As Business Today reported, "On one hand Indian Railways has been revamping its trains and refurbishing its stations. And on the other, inventory worth Rs 62 lakh were stolen from Indian long-distance trains just between April and September 2018. While the amount may not appear significant for operations as vast as Indian Railways, the tally of items is. Between April to September 2018 only, 79,350 hand towels, 27,545 bed sheets, 21,050 pillow covers, 2,150 pillows and 2,065 blankets were stolen amounting to Rs 62 lakh, as mentioned by Sunil Udasi, CPRO Central Railway.

The source said that trains are now equipped with facilities such as sensor-driven taps and CCTV cameras but they don't even last the maiden trip.
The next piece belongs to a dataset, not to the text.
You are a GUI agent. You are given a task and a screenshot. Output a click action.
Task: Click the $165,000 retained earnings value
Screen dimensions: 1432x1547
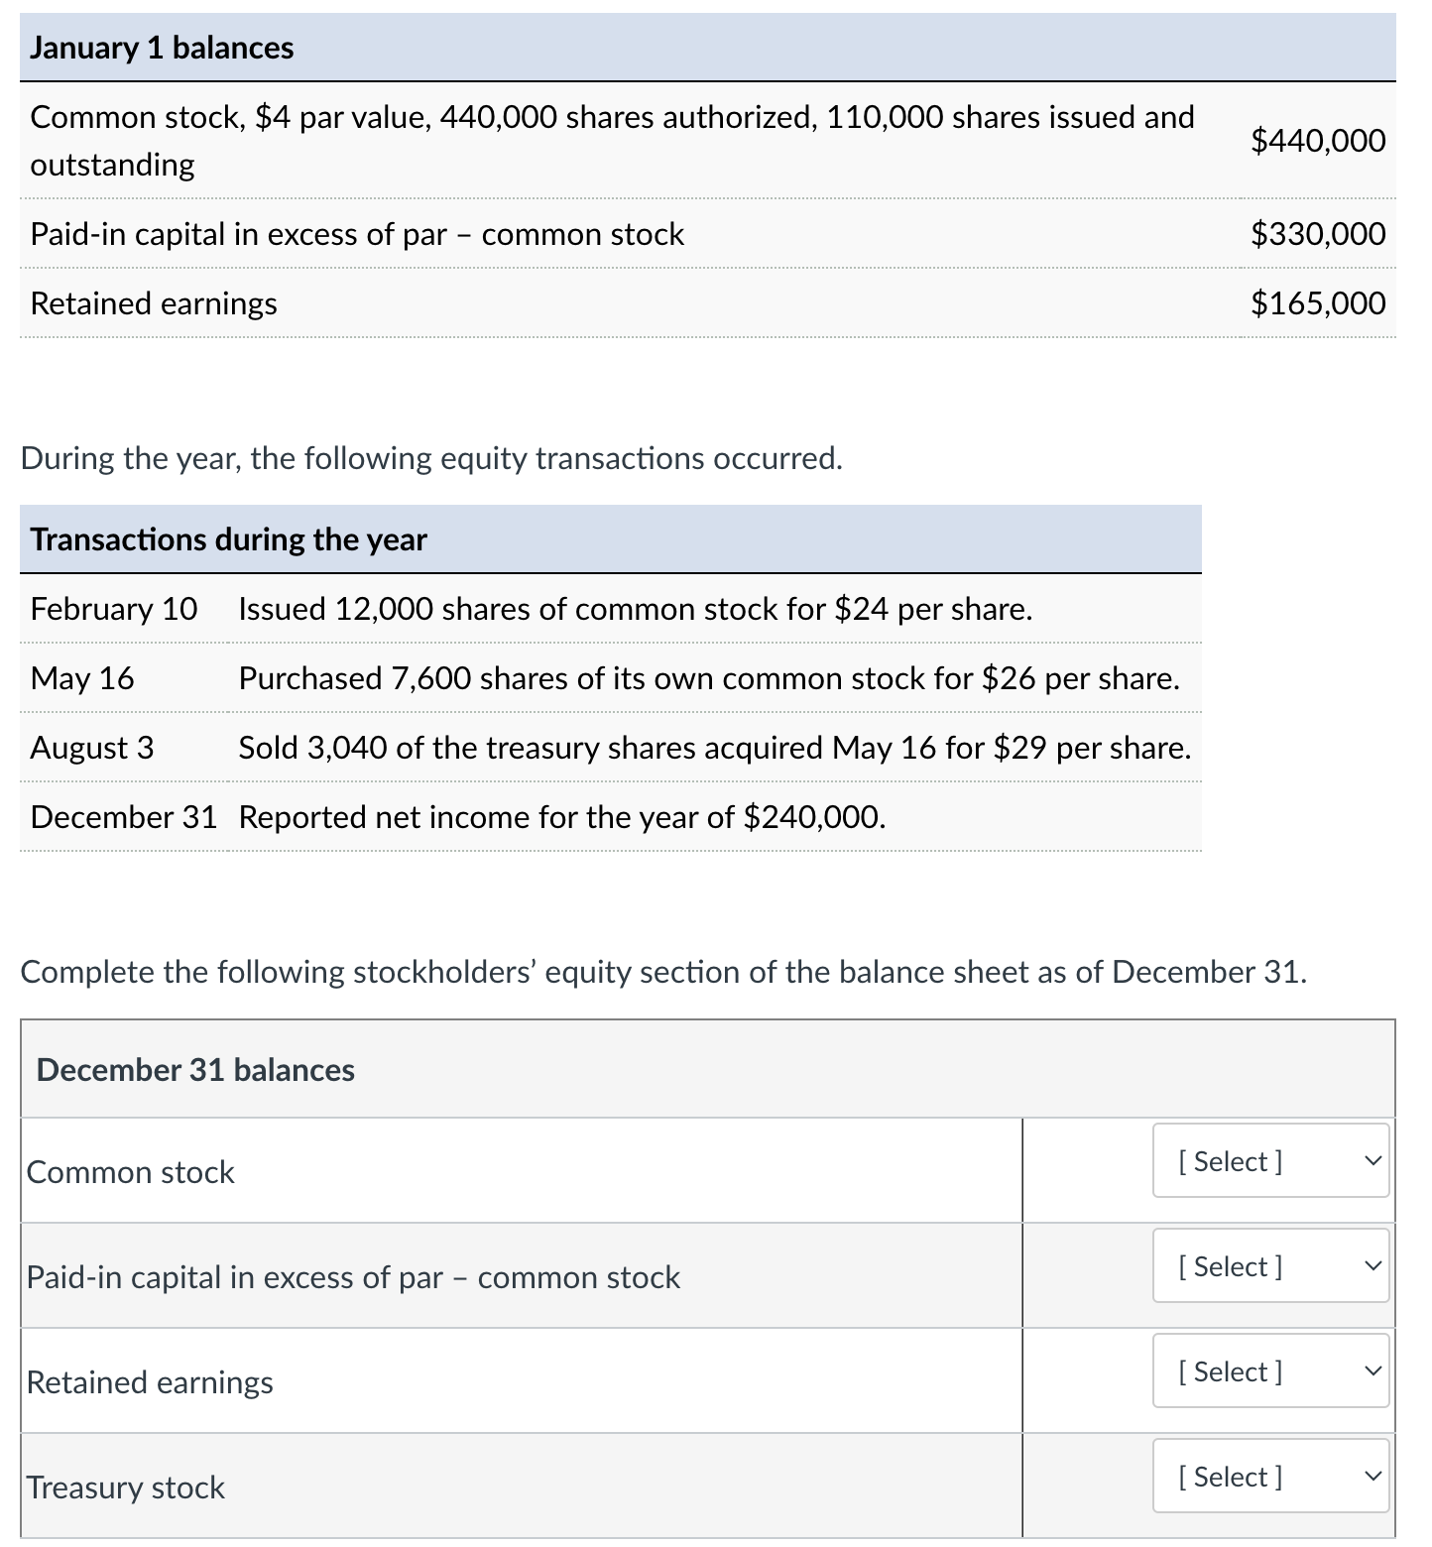[1318, 303]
After that the Indian Railways replaces them with cheaper options."

Change can be co created

It is important that development plans include those most affected by them but it is crucial too that the consumers for whose benefit, infrastructural changes are made, co-create the bigger change and acquire a sense of civic responsibility.

Nobody comes up looking good when uncomplimentary reports  emerge as when we learnt that post the country's first high-speed semi-luxurious train, Tejas Express' maiden run,  passengers had taken away headphones, damaged LCD screens, soiled the toilets and littered the entire train.  We learnt that most of the train's Jaquar fittings were stolen and had to be replaced with cheaper ones.

Dailies also report how the Mumbai-Manmad Panchavati Express that was upgraded with better facilities and fittings at the cost of Rs 38 crore was left vandalised, leaving behind a repair bill of Rs 9 lakh. Tray tables and upholstery were damaged, armrests were dislodged, curtains torn, and taps, trash cans, mirrors and faucets stolen.

Change hence is a two way process and both the vendor and the consumer must do their bit to maintain what has been created.
The finger-pointing that went on  after the Amritsar train tragedy that claimed 61 lives on the Dussehra day, also does nobody any favours.

Neither does the official data from the Indian Railways that states that nearly 50,000 people have lost their lives between 2015 and 2017 on railway tracks after being hit by trains.

NDTV reported, "Deaths on railway tracks occur due to trespassing, violating safety and cautionary instructions, avoiding over-bridges, using mobile phones and other electronic gadgets when crossing railway tracks.

Officials said the railways has taken corrective measures such as regular announcements through passenger address system at stations, urging passengers to use foot-over bridges (FOBs), awareness drives against trespassing were conducted, construction of boundary walls, warning signs were erected to prevent accidental deaths on railway tracks. Unauthorised trespassing on railway premises, including on tracks, is a punishable offence under Section 147 of the Railways Act, 1989."

But as the Amritsar tragedy showed, when railway systems and citizen responsibility fail to do their bit collectively, lives are lost.

Indian Railways has an impressive story of inception and we hope, its growth will keep up with the demands of the future.